Schulen in Baden-Württemberg, die bis zu den Sommerferien noch immer den Cloud-Dienst von Microsoft (MS 365) nutzten, müssen sich seit Sommer nach Alternativen umschauen. 
Schulen, die der Ansicht sind, dass ihr Einsatz und ihre Konfiguration von MS 365 den rechtlichen Anforderungen genügt und die den Cloud-Dienst weiter nutzen möchten, müssen nun begründen, wie sie den datenschutzkonformen Betrieb sicherstellen und dies entsprechend ihrer Rechenschaftspflicht eindeutig nachweisen wollen.

Dies betrifft auch das Videokonferenz- und Chat-Programm „Teams“. MS 365 (früher: Office 365) ist ein Programm, mit dem Dokumente, Bilder und andere Dateien grundsätzlich online auf Computern des Anbieters gespeichert sowie E-Mails von diesem verwaltet, empfangen und gesendet werden.

Jede Schule ist nicht nur für den Datenschutz verantwortlich – sie sind auch rechenschaftspflichtig

Die Schulen sind verantwortlich für alle Datenverarbeitungen, die an ihrer Schule stattfinden – nicht die Kultusministerien oder die Anbieter von Soft- und Hardware, sondern jede Schule. Sie sind rechenschaftspflichtig, gegenüber den Schülerinnen und Schülern, den Eltern, der Schulaufsicht und der Aufsicht der Datenschützer.
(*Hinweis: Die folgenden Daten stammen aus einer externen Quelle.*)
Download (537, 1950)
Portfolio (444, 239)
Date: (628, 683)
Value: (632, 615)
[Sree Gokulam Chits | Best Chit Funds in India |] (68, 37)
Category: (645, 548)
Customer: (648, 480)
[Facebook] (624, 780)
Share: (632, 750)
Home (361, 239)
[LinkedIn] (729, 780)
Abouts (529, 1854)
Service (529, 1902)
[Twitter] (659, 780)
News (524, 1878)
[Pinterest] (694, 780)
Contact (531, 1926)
Keine leichte Aufgabe. 

Immer wieder ist in der Diskussion von „Datenschutzbedenken“ die Rede ist. Darum geht es gar nicht! Es muss geprüft werden, ob etwas rechtmässig ist oder eben nicht. Wo bestehen rechtliche Unklarheiten? Wo existieren Graubereiche? Es wird empfohlen, rechtlich unklare Datenverarbeitungen zu vermeiden. Es geht darum, die Datenschutz-Grundverordnung anzuwenden – sie hat ein grosses Potenzial, das aber leider nicht immer ausgeschöpft wird, sei es aus Unkenntnis, sei es aus einer Verweigerungshaltung gegenüber dem Freiheitsthema Datenschutz. Anders formuliert: Die Verordnung sagt nicht, dass keine Daten verarbeitet werden dürfen. Sie sagt, nach welchen Kriterien sie verarbeitet werden dürfen. 
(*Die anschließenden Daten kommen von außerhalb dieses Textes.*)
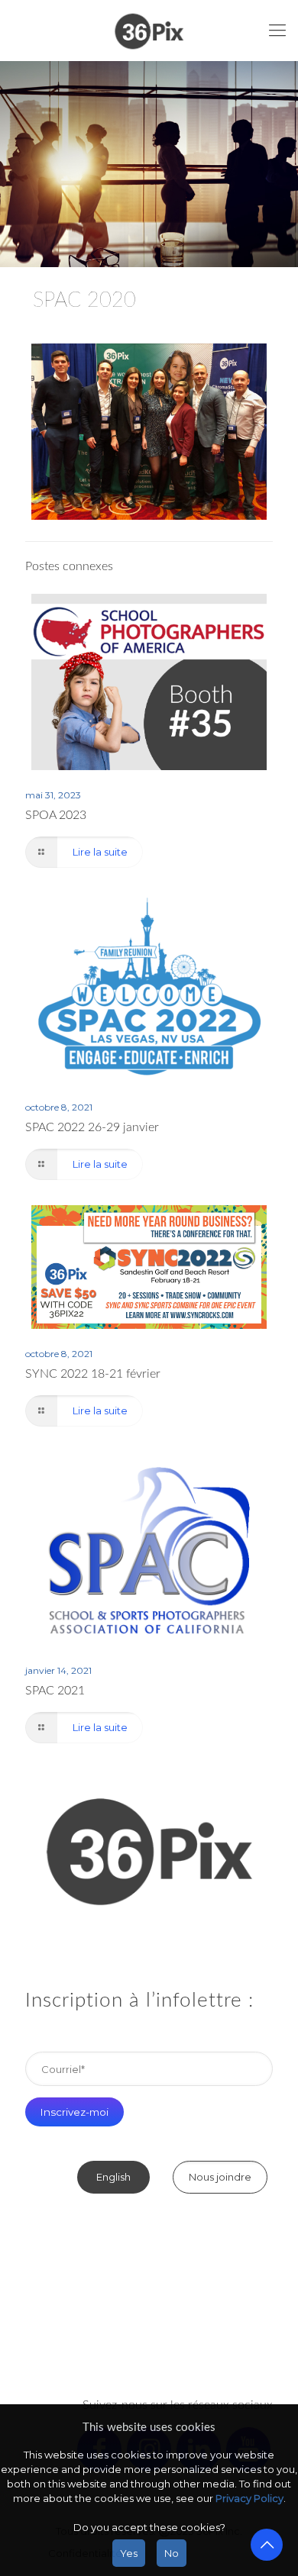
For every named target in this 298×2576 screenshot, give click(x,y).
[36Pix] (149, 30)
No (171, 2553)
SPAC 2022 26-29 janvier (92, 1127)
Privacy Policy (249, 2498)
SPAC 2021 (55, 1691)
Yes (129, 2553)
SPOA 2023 (55, 815)
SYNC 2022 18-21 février (92, 1374)
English (113, 2177)
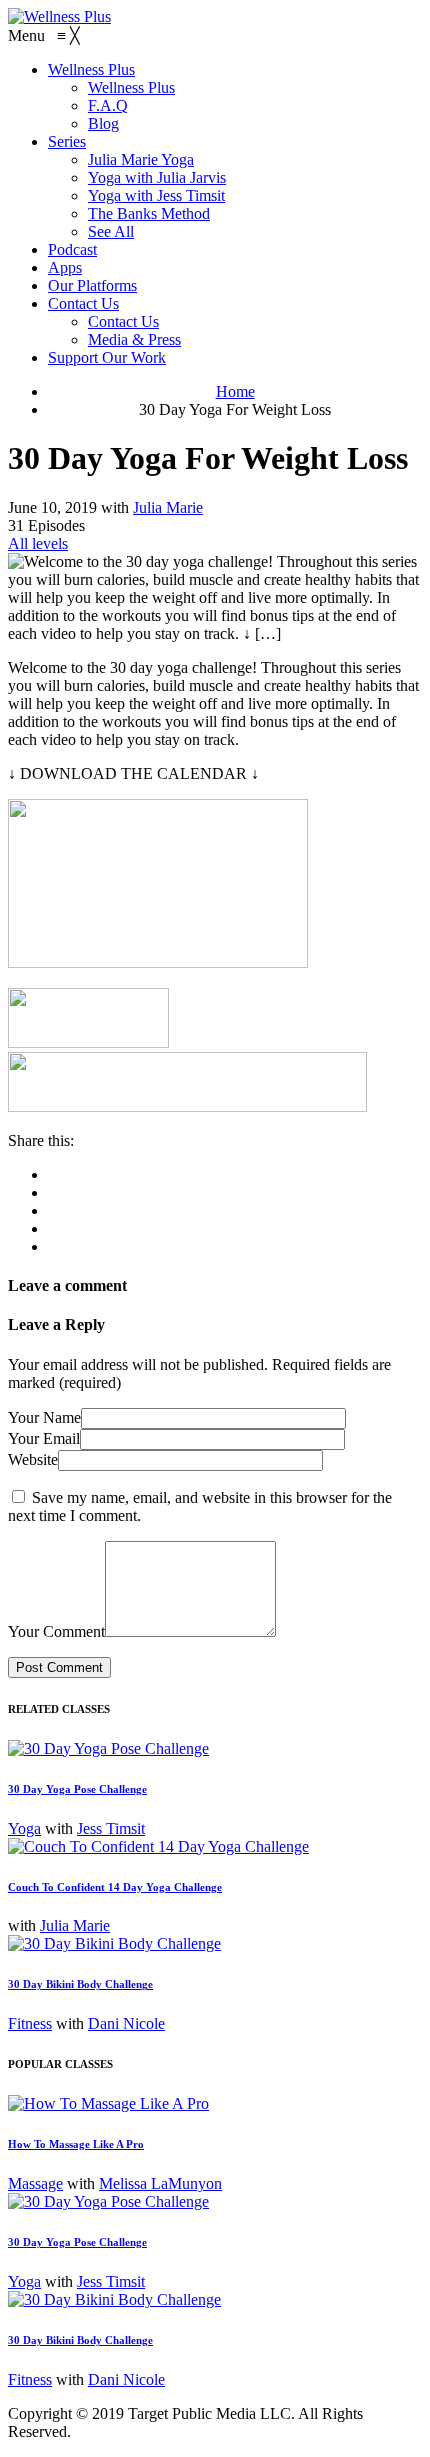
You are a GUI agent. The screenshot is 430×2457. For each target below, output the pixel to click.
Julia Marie (168, 507)
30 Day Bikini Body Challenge (80, 1984)
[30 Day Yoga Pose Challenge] (108, 1748)
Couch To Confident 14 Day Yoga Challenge (115, 1887)
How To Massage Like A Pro (76, 2144)
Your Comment (56, 1631)
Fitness (30, 2023)
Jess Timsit (111, 1828)
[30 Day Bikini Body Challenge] (114, 1943)
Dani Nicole (126, 2023)
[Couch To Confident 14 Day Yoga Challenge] (158, 1846)
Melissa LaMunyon (160, 2183)
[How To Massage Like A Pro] (108, 2103)
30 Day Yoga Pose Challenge (77, 1789)
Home (235, 391)
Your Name (44, 1417)
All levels (38, 543)
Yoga (24, 1828)
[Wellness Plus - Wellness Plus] (59, 16)
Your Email (44, 1438)
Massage (35, 2183)
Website (33, 1459)
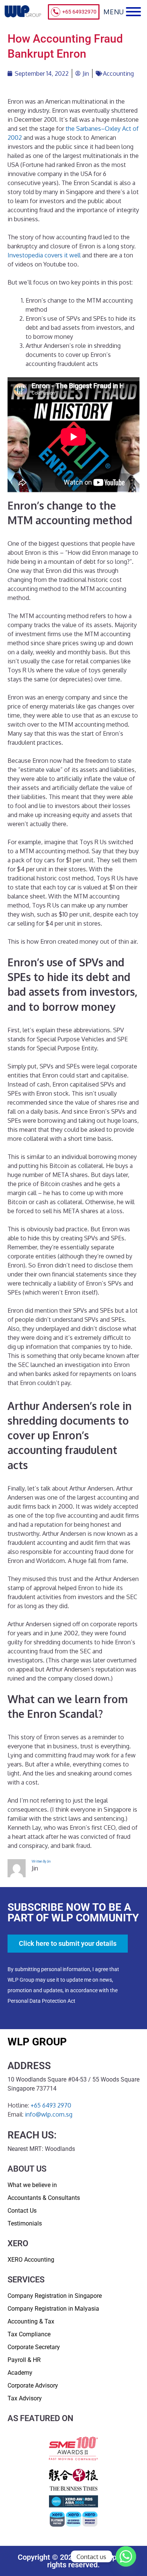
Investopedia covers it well (44, 255)
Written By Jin (41, 1861)
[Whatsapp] (126, 2556)
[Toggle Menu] (133, 11)
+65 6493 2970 (51, 2105)
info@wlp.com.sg (48, 2114)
Welches waren die drei zentralen Fragen?

  1. Haben die Schulen die Software datenschutzrechtlich unter Kontrolle, das heisst, können sie ihrer Rechenschaftspflicht nachkommen?
  2. Wohin werden die Daten der Schülerinnen/Schüler und der Lehrpersonen transferiert, landen die Daten der Nutzenden auf Servern ausserhalb des Geltungsbereiches des Europäischen Rechts, wo sie nicht mehr geschützt sind?
  3. Ist die Software transparent, d.h. ist klar, welche Datenverarbeitungen tatsächlich stattfinden, zu welchen Zwecken und auf welcher Rechtsgrundlage?
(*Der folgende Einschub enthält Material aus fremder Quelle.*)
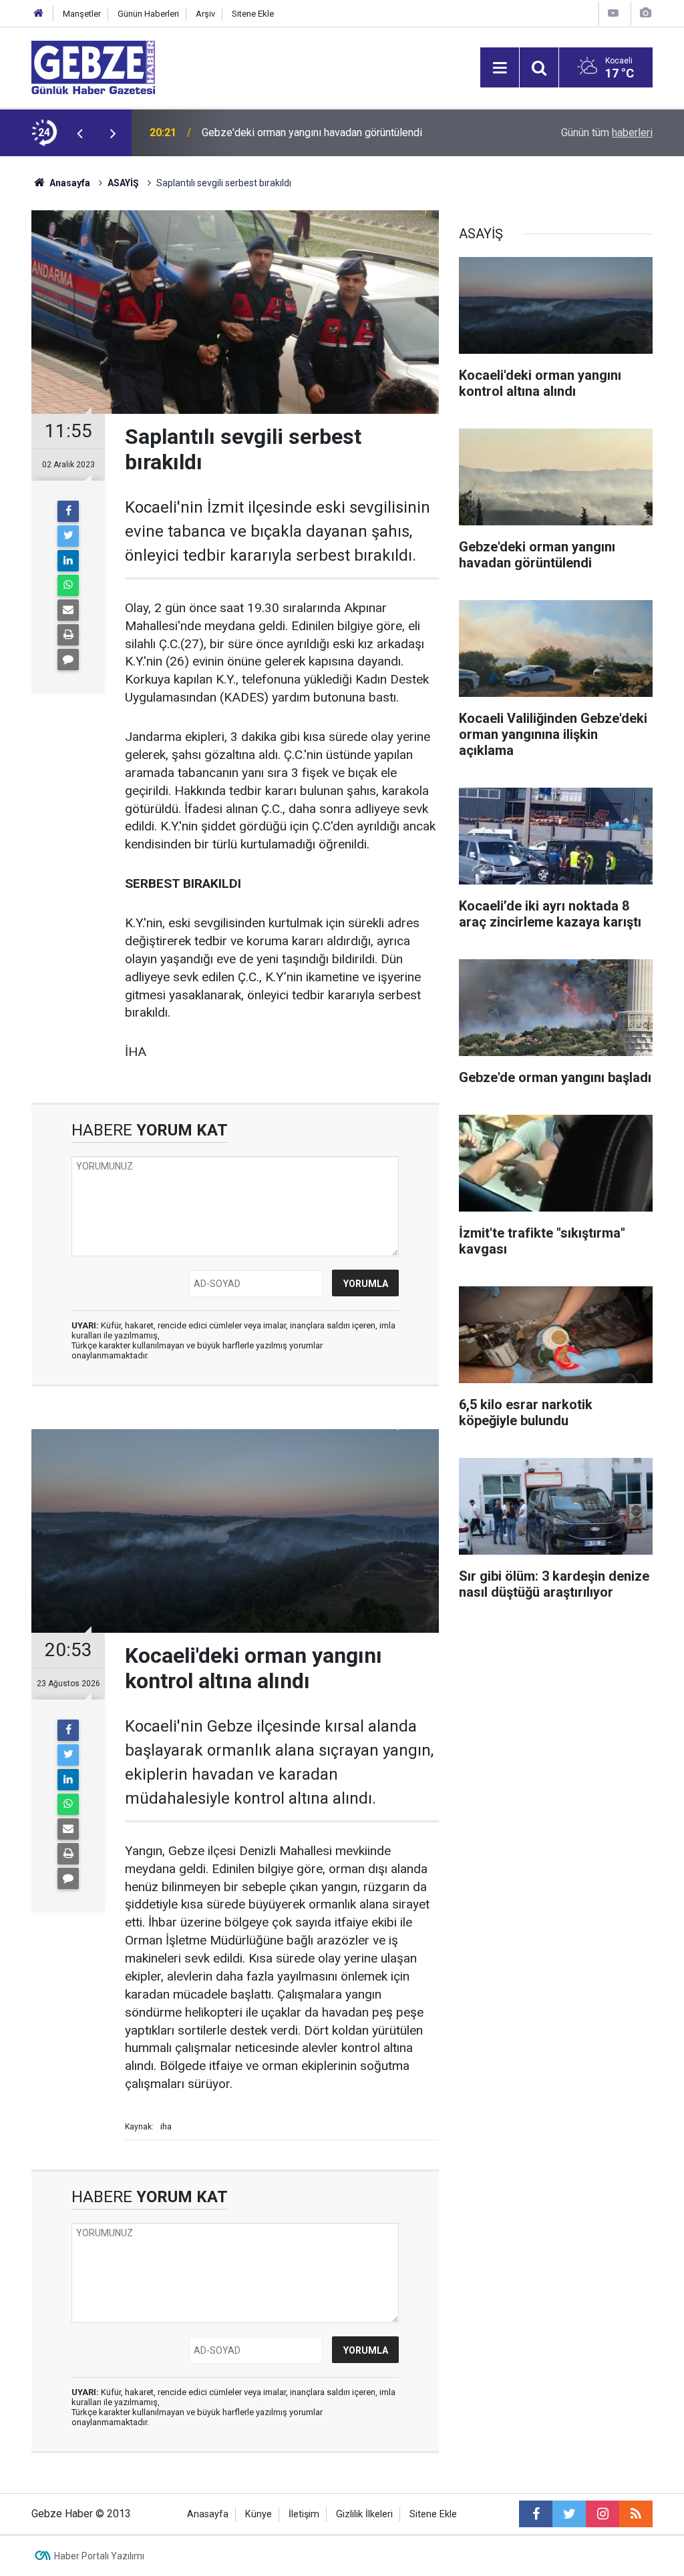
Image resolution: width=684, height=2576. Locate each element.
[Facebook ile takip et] (535, 2514)
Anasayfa (68, 183)
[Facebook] (68, 511)
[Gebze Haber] (93, 66)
Was wurde herausgefunden? 

Es wurden umfangreiche Übertragungen von Daten direkt in die Vereinigten Staaten festgestellt. Nicht erst seit dem Urteil des Europäischen Gerichtshofs vom 16. Juli 2020 in der Rechtssache C-311/18 (Schrems II) ist dies nicht ohne weiteres möglich, seitdem jedenfalls noch schwieriger.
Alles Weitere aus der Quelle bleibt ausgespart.